I have temporarily closed this topic because the tone of the discussion was getting slightly unpleasant. Please read the FAQ/Guidelines, especially the section Be Agreeable, Even When You Disagree. Let’s keep this a civilized place for discussion.
I was think about a category for this myself. The whole idea behind creating this forum was to open discussion to a wider audience. That includes making the development process more transparent and encouraging user feedback. My post about PR #941 was the first step in this direction, and I will probably create a “New Features” category. This could contain topics for selected pull requests with screenshots to help explain the proposed changes.
The GEPS is often too technical for the average user and I don’t expect many users to browse through pull requests for the same reason. The bug tracker roadmap is really only used for bugs, not new features. We have a roadmap on the wiki, but I don’t think that it is up to date at the moment.
How would a “New Feature” category be different than “Development”?
As I understand it “Ideas” is a place to throw an idea out there for debate and see if there is a sense that the idea should be implemented. Your Date quality in GEDCOM exports seems to fit that category. The idea has been proposed, should we do it?
The PR #941 Age Stats is well underway and I see the “Development” would be where this would be discussed. Unless you see the Development category to be more on the technical side; more of the How-To.
I am not throwing water on the idea just entering the discourse.
“Ideas” is certainly the place for anyone to throw out new ideas.
I see “Development” more for technical discussion. Once a developer would like to implement an idea they should discuss the design first and get approval before coding.
What I was hoping to do with the “New Features” category is to show users new features that are currently being developed for the next release and get some feedback. PR #941 was just the first example. The idea is to make the development process more visible to users. Developers already use GitHub for this purpose.
I agree that there is some degree of overlap though.
The quality modifier for compound dates in GEDCOM exports is more technical. We are proposing to remove a feature in order to increase compliance with a standard. This should also be of interest to anyone who uses GEDCOM exports though.
There is something to be said for the idea of understanding the learning curve of a user-base.
Gramps users and genealogy enthusiasts are typically older and with less IT system experience and may not appreciate the volunteer ethic that open-source has.

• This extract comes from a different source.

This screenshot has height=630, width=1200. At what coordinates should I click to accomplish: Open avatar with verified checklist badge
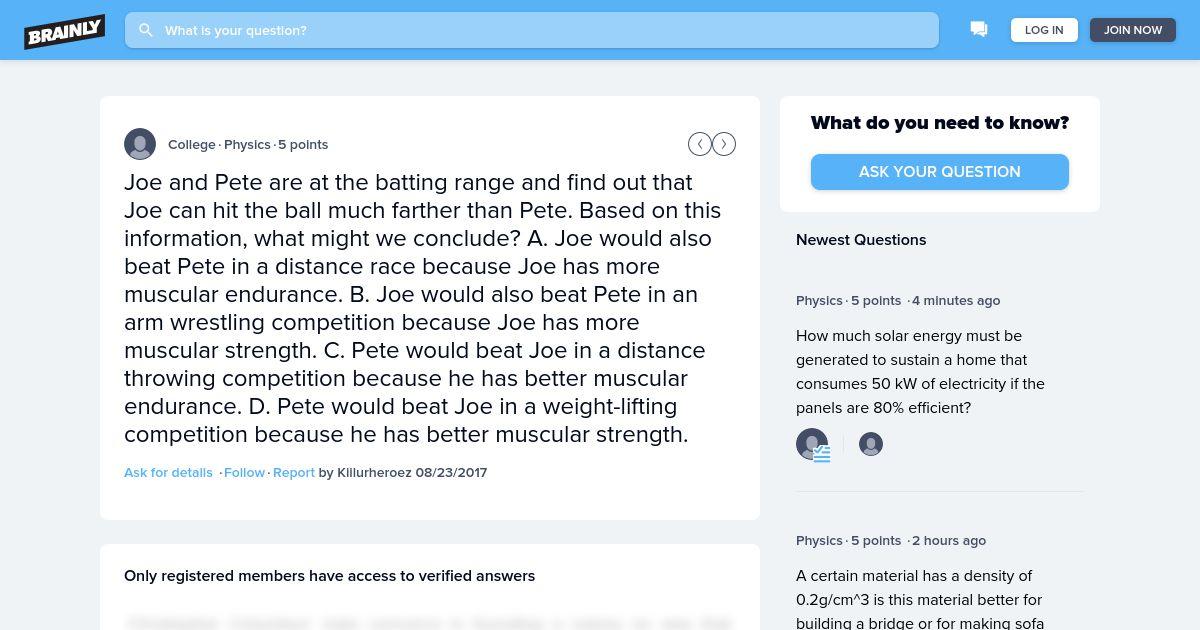812,444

Therefore I suggest a category of “Getting started” where the basic are laid out in pinned informative narratives like “what is open source?”, “who are the players in Gramps?”, “how to consume Gramps across your family?”, “how the new genealogist typically advances”, “where to find helpful references”, “choosing an operating system and hardware”, “how to contribute (even in a small way)”, etc.
These could be written in an easy to consume way (leading to easier automated translation) and may set the expectations of most people (leading to more community).
Each of these narratives can and should stand alone, be versioned, printable and copyrighted, and contain copious references to external references for the new users to determine their pathway forward. They could be located on the Gramps-project web site and the Discourse category can point to them and their revisions.
It might need a while to get it together but it might allow our existing infrastructure to be better utilized and draw-in less technical users who might otherwise be scared off by devs, builds, and patches.
Just my 2c worth.
Tutorials and backgrounders!
Then we can see how the forum categories should be changed from time to time.